01/02/2026
After carefully studying the circumstances surrounding Ifunanya’s death, it has become clear to me that the snake bite alone was not the direct cause of her passing.
From available information, she was bitten by a snake yet remained strong enough to drive herself to the nearest hospital. This already shows resilience and presence of mind. She even tied her hand to slow the spread of venom an action that suggests awareness and a willingness to fight for her life. This was not someone who collapsed helplessly at home. She died in a hospital.
This raises a disturbing question:
How does a vibrant young woman, who survived long enough to seek medical help, end up dying after arriving at a second hospital and being placed on a drip?
Any properly trained medical professional understands that snake venom becomes deadly when it rapidly circulates through the body. In such cases, treatment decisions must be deliberate, informed, and guided by sound medical training. If our universities and medical institutions were functioning as they should, wouldn’t a vetted professional certified by the appropriate medical council be adequately equipped to handle such a case?
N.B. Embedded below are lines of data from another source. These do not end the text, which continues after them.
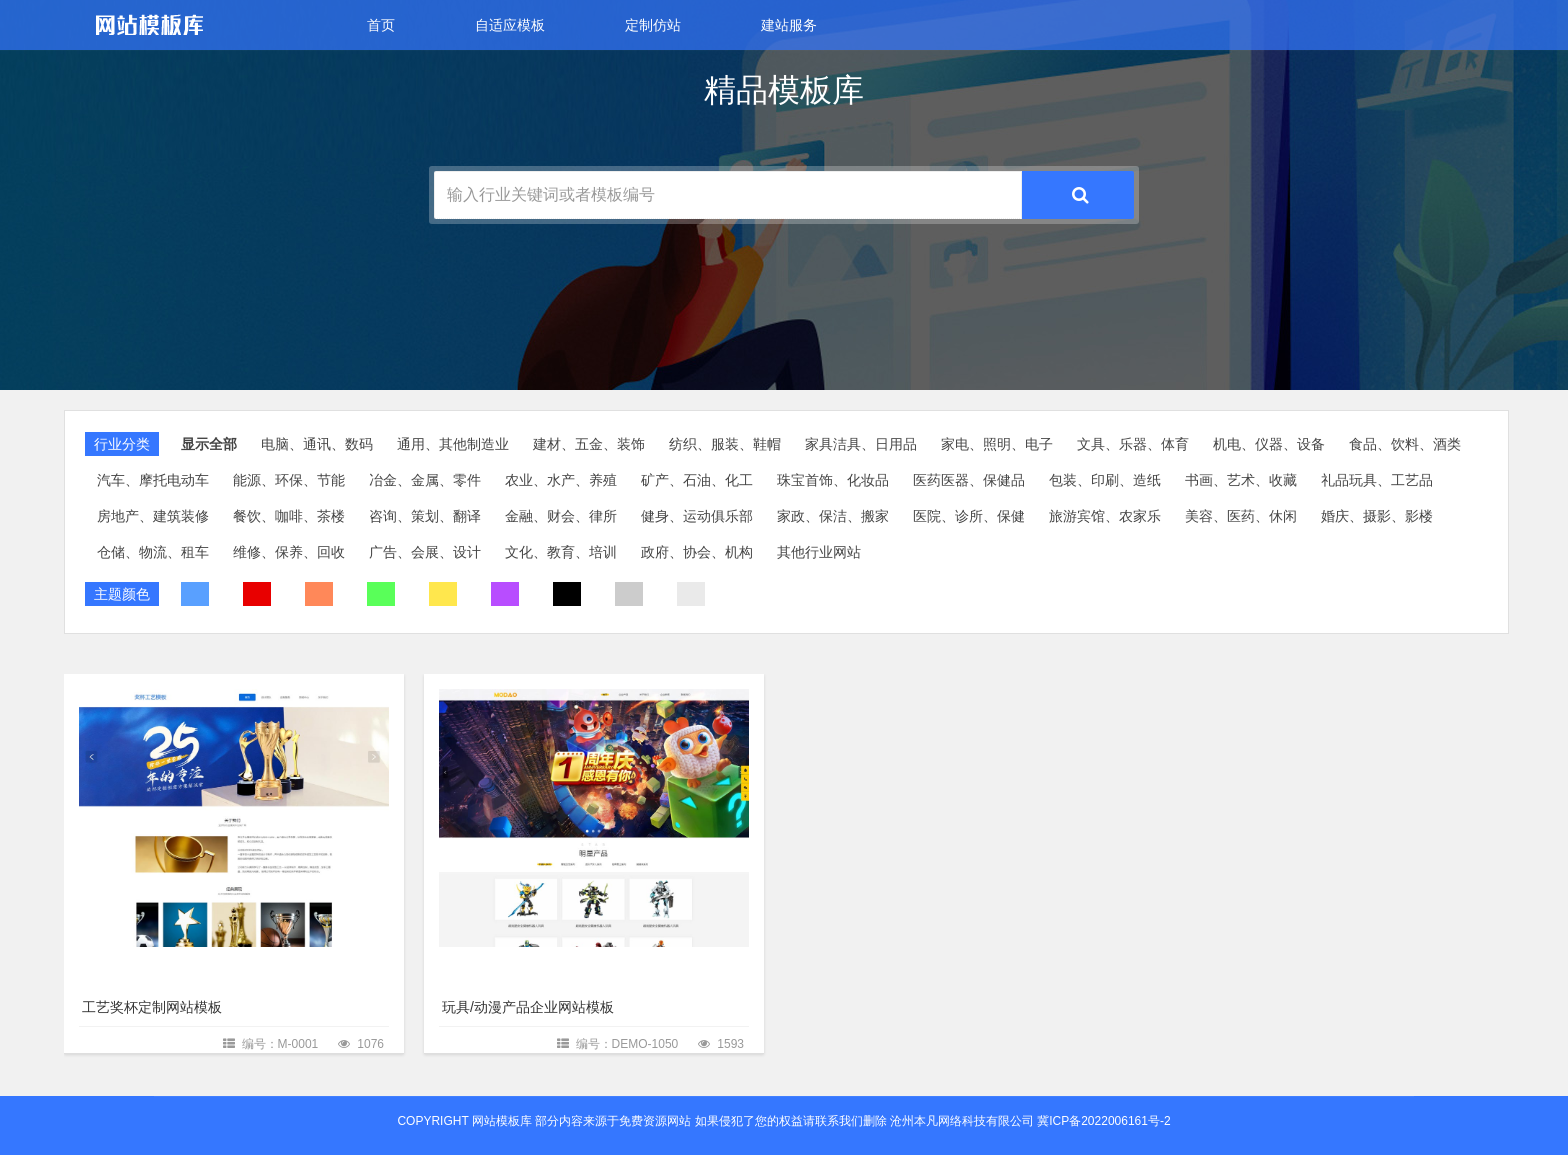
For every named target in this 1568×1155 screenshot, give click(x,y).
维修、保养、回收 (289, 552)
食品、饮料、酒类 (1405, 444)
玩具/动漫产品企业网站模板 (528, 1007)
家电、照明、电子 (997, 444)
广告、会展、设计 (425, 552)
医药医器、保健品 (969, 480)
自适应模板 (510, 25)
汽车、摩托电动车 (153, 480)
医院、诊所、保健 (969, 516)
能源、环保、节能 (289, 480)
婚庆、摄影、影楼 (1377, 516)
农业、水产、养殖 (561, 480)
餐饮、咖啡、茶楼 (289, 516)
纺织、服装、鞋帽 (725, 444)
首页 (381, 25)
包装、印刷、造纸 (1105, 480)
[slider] (784, 522)
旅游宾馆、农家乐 (1105, 516)
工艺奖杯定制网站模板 (152, 1007)
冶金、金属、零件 (425, 480)
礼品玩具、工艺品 (1377, 480)
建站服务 (789, 25)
This tragedy points to a deeper, systemic issue.
One of Nigeria’s greatest problems today is that we celebrate infrastructure while neglecting human capacity. We build structures but fail to build minds. We invest in roads and buildings while ignoring the quality of education that produces the professionals meant to work within those structures.
From our universities to our hospitals, basic facilities, modern equipment, and continuous professional training are lacking. How then can a nation truly develop?
I strongly believe that the medical response given to Ifunanya was limited not necessarily by wickedness, but by exposure. A professional can only act within the depth of training received and the capacity of the institution they operate in. When education is shallow and facilities are poor, outcomes become tragic.
Nation-building does not start with concrete and steel alone. It starts with people especially the youth.
Today, many Nigerian students write JAMB and attend university simply because it is seen as the next step in life, not because the system is intentionally developing them or tracking their growth. There is little follow-up, little mentorship, and minimal accountability for outcomes.
Until the government stops focusing solely on structural development and begins to deliberately invest in the education, training, and welfare of Nigerian youth, these infrastructures will neither add value nor stand the test of time.
If we fail to build people, the structures we celebrate today will eventually fail us tomorrow.